Grafana relies on PostgreSQL for persistent data. In non-HA StackLight setup,
PostgreSQL becomes temporarily unavailable during updates. If Grafana loses its
database connection or fails to establish one during startup, Grafana fails
with an error. This may cause the Grafana pod to enter the CrashLoopBackOff
state. Such behavior is expected in non-HA StackLight setups. The Grafana pod
will resume normal operation after PostgreSQL is restored.
To prevent the issue, deploy StackLight in HA mode.
Container Cloud web UI¶
[53886] Moving a worker machine into maintainance fails¶
After moving a cluster into maintenance mode using the MOSK management console, an attempt to move a worker machine into maintenance mode fails with the Only undefined workers can be in maintainance mode at the same time.
As a work around, move worker machines into maintenance mode using CLI as described in Enable maintenance mode on a cluster and machine using CLI.

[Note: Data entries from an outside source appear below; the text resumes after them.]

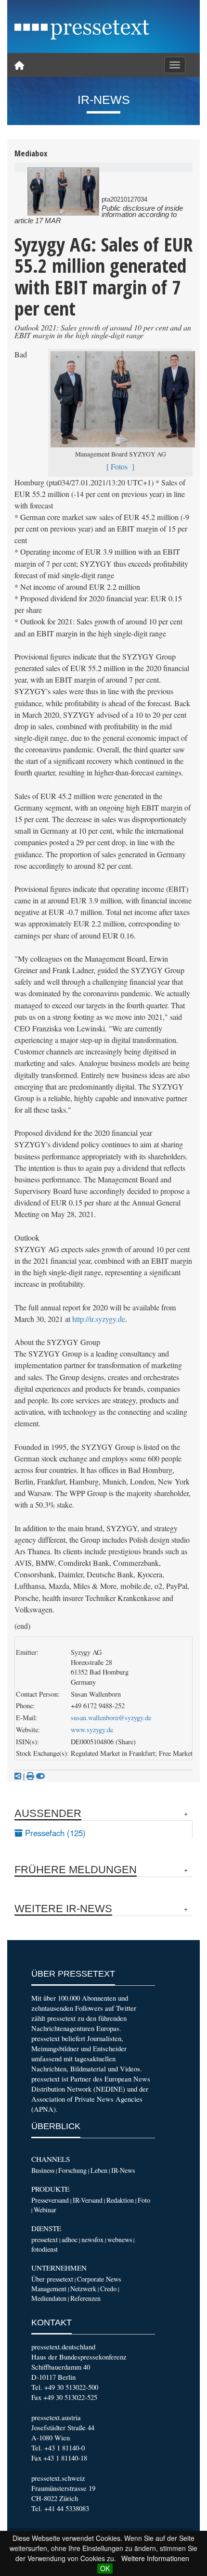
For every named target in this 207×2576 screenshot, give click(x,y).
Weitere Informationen (155, 2558)
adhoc (70, 2239)
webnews (119, 2239)
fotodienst (44, 2249)
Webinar (45, 2209)
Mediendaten (48, 2298)
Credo (108, 2288)
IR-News (123, 2170)
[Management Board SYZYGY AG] (63, 191)
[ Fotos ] (120, 466)
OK (105, 2568)
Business (42, 2170)
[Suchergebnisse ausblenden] (40, 1776)
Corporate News (99, 2279)
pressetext (44, 2239)
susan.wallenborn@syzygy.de (111, 1717)
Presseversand (50, 2200)
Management (48, 2288)
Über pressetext (52, 2279)
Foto (144, 2200)
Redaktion (120, 2200)
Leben (99, 2170)
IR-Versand (88, 2200)
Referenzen (85, 2298)
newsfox (92, 2239)
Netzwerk (83, 2288)
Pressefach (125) (54, 1833)
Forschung (72, 2170)
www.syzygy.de (92, 1729)
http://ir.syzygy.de (98, 1319)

[50168] Inability to use a new project through the Container Cloud web UI¶
A newly created project does not display all available tabs and contains different access denied errors during first five minutes after creation.
To work around the issue, refresh the browser in five minutes after the project creation.
[50181] Failure to deploy a compact cluster using the Container Cloud web UI¶
A compact MOSK cluster fails to be deployed through the Container Cloud web UI
due to inability to add any label to the control plane machines along with
inability to change dedicatedControlPlane: false
using the web UI.
To work around the issue, manually add the required labels using CLI. Once done, the cluster deployment resumes.